***** Task material *****
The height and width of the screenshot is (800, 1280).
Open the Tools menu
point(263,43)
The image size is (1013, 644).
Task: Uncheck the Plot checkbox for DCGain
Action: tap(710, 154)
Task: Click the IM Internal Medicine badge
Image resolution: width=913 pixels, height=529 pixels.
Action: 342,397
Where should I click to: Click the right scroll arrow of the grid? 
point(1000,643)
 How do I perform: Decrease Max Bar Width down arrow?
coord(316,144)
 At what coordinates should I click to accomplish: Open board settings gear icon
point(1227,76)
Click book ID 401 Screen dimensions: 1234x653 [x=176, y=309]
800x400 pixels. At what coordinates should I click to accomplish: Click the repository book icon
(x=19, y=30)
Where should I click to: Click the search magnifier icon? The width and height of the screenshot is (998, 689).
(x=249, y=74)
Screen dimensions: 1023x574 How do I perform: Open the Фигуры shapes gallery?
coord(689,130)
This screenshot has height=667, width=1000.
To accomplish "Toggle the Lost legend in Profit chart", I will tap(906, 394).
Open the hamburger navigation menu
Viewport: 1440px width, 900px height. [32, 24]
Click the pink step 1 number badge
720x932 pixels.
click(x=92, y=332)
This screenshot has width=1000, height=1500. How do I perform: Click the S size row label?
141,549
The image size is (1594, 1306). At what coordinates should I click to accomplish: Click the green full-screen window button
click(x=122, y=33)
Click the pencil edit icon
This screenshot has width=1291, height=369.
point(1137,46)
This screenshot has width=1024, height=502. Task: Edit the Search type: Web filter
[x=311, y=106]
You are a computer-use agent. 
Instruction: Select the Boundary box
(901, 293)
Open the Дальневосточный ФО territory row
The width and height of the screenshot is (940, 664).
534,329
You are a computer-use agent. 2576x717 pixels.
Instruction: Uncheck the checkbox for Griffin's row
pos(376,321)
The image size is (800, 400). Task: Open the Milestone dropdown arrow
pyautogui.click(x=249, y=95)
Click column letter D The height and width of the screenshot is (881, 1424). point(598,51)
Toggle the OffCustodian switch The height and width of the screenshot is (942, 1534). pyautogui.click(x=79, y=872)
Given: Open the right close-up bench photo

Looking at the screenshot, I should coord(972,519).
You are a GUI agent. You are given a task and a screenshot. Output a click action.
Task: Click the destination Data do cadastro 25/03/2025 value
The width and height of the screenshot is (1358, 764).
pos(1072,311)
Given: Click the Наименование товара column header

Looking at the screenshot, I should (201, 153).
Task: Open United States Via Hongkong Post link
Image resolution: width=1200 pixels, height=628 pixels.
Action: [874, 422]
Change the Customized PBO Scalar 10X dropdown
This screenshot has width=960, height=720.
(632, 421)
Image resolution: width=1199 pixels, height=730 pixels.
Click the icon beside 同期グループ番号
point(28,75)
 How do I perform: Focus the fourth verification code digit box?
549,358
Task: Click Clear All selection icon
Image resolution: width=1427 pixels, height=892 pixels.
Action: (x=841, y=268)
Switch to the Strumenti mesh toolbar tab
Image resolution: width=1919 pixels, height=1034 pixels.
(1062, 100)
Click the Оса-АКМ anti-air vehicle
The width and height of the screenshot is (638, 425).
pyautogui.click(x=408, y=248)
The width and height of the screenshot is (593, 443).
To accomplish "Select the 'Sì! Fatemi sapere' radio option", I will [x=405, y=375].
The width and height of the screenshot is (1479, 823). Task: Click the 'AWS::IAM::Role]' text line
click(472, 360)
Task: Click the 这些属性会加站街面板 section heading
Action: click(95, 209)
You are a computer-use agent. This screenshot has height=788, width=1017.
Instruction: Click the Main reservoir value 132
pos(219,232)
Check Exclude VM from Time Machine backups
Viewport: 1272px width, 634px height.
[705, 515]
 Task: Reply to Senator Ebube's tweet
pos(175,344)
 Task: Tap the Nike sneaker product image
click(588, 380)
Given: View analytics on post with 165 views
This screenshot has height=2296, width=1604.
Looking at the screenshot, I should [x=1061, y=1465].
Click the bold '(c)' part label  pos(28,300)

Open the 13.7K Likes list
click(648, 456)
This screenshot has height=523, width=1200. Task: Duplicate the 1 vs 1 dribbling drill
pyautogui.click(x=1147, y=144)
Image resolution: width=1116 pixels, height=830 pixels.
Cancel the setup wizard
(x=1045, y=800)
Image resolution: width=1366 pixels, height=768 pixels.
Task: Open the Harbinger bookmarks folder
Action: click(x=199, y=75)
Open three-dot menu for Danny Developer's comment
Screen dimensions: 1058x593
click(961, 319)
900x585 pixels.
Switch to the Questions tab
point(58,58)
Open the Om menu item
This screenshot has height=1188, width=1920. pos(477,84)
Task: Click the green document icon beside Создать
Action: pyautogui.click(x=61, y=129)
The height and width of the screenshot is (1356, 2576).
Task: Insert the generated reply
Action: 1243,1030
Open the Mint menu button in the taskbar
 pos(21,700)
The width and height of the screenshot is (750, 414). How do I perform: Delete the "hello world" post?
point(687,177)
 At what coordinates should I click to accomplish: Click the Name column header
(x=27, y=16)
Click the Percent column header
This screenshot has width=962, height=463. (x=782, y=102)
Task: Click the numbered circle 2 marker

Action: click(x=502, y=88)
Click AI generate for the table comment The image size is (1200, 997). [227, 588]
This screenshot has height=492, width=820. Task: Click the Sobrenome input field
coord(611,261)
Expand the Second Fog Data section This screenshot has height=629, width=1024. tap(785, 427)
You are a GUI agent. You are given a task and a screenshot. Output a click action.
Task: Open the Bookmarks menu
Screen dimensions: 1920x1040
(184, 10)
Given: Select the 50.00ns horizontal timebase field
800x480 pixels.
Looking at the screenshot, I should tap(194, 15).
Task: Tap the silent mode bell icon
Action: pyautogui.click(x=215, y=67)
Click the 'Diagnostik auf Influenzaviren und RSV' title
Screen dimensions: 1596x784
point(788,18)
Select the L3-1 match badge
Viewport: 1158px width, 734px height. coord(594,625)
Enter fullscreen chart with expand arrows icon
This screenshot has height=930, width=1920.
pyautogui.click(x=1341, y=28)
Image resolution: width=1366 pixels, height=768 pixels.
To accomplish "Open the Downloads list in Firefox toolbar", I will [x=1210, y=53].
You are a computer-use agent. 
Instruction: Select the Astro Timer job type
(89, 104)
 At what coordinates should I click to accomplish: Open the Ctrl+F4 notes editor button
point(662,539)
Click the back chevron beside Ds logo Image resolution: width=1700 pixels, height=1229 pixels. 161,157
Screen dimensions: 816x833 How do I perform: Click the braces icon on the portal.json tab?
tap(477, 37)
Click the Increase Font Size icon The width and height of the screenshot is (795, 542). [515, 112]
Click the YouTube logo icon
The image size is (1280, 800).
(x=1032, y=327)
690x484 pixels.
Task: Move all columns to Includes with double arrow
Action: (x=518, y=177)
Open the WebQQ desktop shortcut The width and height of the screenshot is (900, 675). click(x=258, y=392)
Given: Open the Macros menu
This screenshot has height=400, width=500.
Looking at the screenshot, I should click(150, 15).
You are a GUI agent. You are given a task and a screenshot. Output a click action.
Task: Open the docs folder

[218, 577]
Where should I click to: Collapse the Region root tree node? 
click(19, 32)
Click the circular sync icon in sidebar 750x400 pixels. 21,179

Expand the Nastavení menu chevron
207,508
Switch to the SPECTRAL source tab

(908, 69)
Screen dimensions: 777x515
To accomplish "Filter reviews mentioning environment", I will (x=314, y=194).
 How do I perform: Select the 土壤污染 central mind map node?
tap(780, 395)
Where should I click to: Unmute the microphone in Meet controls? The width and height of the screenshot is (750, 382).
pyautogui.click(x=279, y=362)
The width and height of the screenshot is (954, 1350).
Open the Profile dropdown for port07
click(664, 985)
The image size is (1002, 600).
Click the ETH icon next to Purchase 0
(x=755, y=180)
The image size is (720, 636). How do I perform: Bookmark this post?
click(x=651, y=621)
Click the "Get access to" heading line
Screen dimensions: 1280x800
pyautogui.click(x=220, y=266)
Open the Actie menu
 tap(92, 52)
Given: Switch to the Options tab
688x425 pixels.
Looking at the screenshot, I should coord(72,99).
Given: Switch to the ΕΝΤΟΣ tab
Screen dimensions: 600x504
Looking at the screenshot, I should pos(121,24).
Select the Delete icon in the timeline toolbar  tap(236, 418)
*****
Output exactly, and only, the lines running from the one that contains "Screen dimensions: 1280x800" through the last line of the entries above.

Screen dimensions: 1280x800
pyautogui.click(x=220, y=266)
Open the Actie menu
 tap(92, 52)
Given: Switch to the Options tab
688x425 pixels.
Looking at the screenshot, I should coord(72,99).
Given: Switch to the ΕΝΤΟΣ tab
Screen dimensions: 600x504
Looking at the screenshot, I should pos(121,24).
Select the Delete icon in the timeline toolbar  tap(236, 418)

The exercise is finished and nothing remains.